The Road to Emmaus
It has been said that in order to know where you are going you must first know where you have come from. I have been interested in genealogy for as long as I can remember and I would like to share a little of that with you if I could. Growing up I heard many stories of my ancestors where they were from, what they did and so forth. As children often do I asked many questions. One that I can remember asking was, "Where did they go to church?" The answer was, "Oh, they were Church of England." Like I was supposed to know what that was. I just tucked it away. Many years later I would discover what that meant as I was on my own "Road to Emmaus."
It’s a sure thing!…Have you ever banked on a "sure thing" so much so that the possibility that it would not happen had completely left your mind? Sometimes we only hear what we want to hear and those words that were not even spoken are now reality. Sometimes we take these thoughts on this "sure thing" and we begin playing out the different scenarios of how things will turn out.
In the gospel passage appointed for today it shows us two of Jesus' disciples who represent that basic state of mind in which most of the disciples found themselves on the day of the resurrection. They were utterly discouraged. That, "sure thing" just didn’t happen. They asked each other what happened? He was to be the "New King of the Jews", and we were to rule with Him by His side. People would look up to us because of our new authority.

=== AVAILABLE DATA ===
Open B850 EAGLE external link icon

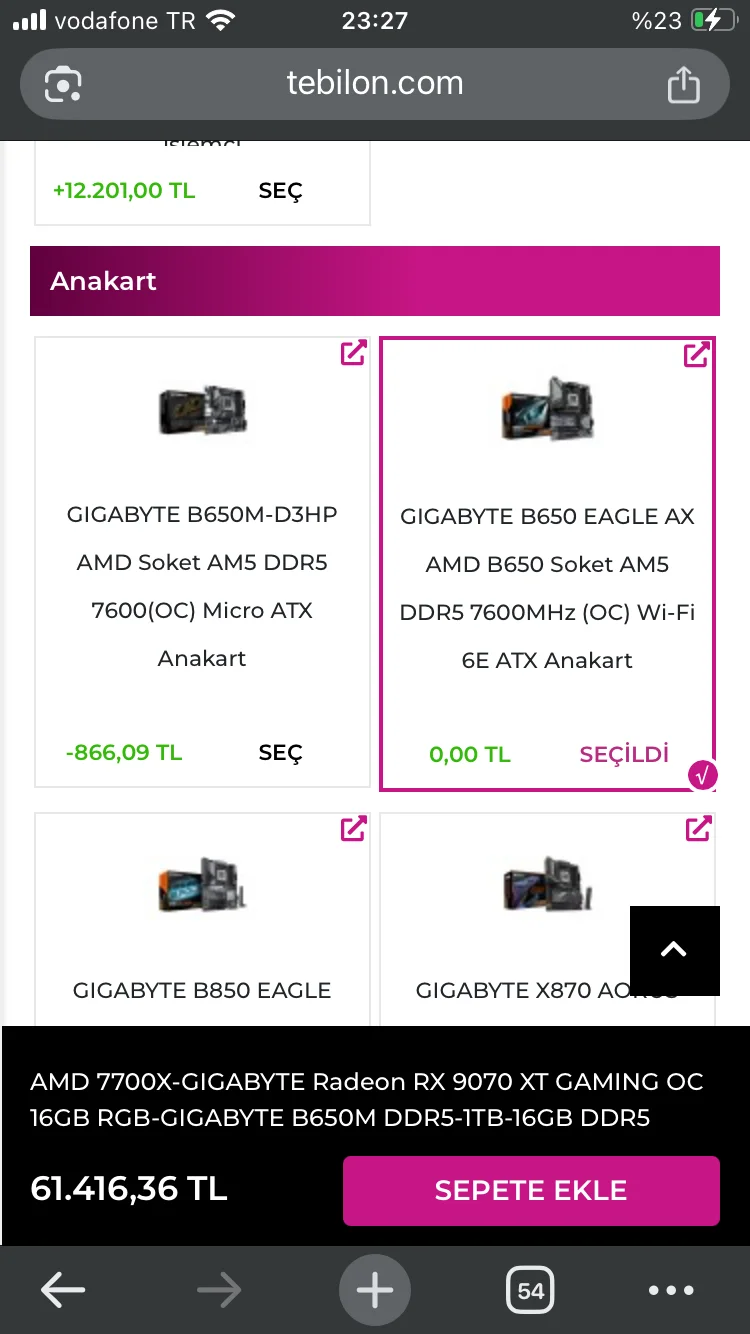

=== INSTRUCTIONS ===
1. List each distinct phrase that the sermon text sets inside quotation marks, giving each one only once.
2. Take the sermon on the road to Emmaus further, picking up right after its final sentence.
The data that comes after the text has nothing to do with it.

=== TASK-BY-TASK ANSWERS ===
1.
- "Where did they go to church?"
- "Oh, they were Church of England."
- "Road to Emmaus"
- "sure thing"
- "New King of the Jews"

2.
No one's career and message had ever been so thoroughly defeated and discredited in the public eye as had that of Jesus. Even his disciples and closest friends had left him and fled; indeed, he had been betrayed into the hands of the ecclesiastical and civil officials by one of his closest friends. The hopes of his disciples were in shreds. " a sure thing..."
It is clear from this text that the hopes of these two disciples were not in accord with the message that Jesus had been trying to communicate during his lifetime. One of the things they said when he asked for an explanation of their sadness was, "We were hoping that he was the one who would set Israel free." In other words, these disciples--and this may have been Judas' problem as well--had preconceived ideas about who the Messiah was to be and what he was to do. One of their expectations was that he would deliver Israel from the domination of the Roman Empire. In other words, they wanted a Messiah who would fit into the nationalistic aspirations of the Jewish people of that time. Although Jesus had made it clear that he would have nothing to do with political programs, he could not get this idea out of the heads of his disciples. Consequently, when he predicted well in advance that he would be delivered into the hands of the Gentiles and put to death; they did not hear what he said.
Our emotional programming is such that we rarely hear what we do not wish to hear. The disciples envisaged the reign of God as a political triumph, not as the mystery of God's intervention in their personal lives.
The two disciples had heard reports about women going to the tomb and not finding the body of Jesus. It does not seem to have occurred to them that if the women's report about the empty tomb were true, their report that Jesus had risen from the dead might also be true.
The confused and disgruntled disciples were paralyzed by utter disappointment and grief.
Totally absorbed by their grief, they failed to recognize Jesus, as fellow-traveler along the road, and asked, "Friends, what are you talking about, and why do you look so sad?" Obviously, Cleopas said, he must be a stranger if he hadn’t heard of the recent happening in Jerusalem. His friendly and courteous manner opened them up to dialogue, and they poured out all the reasons for their distress. Cleopas and his companion, had trusted that it had been He which should have redeemed Israel and we were to have and important place in the new Kingdom.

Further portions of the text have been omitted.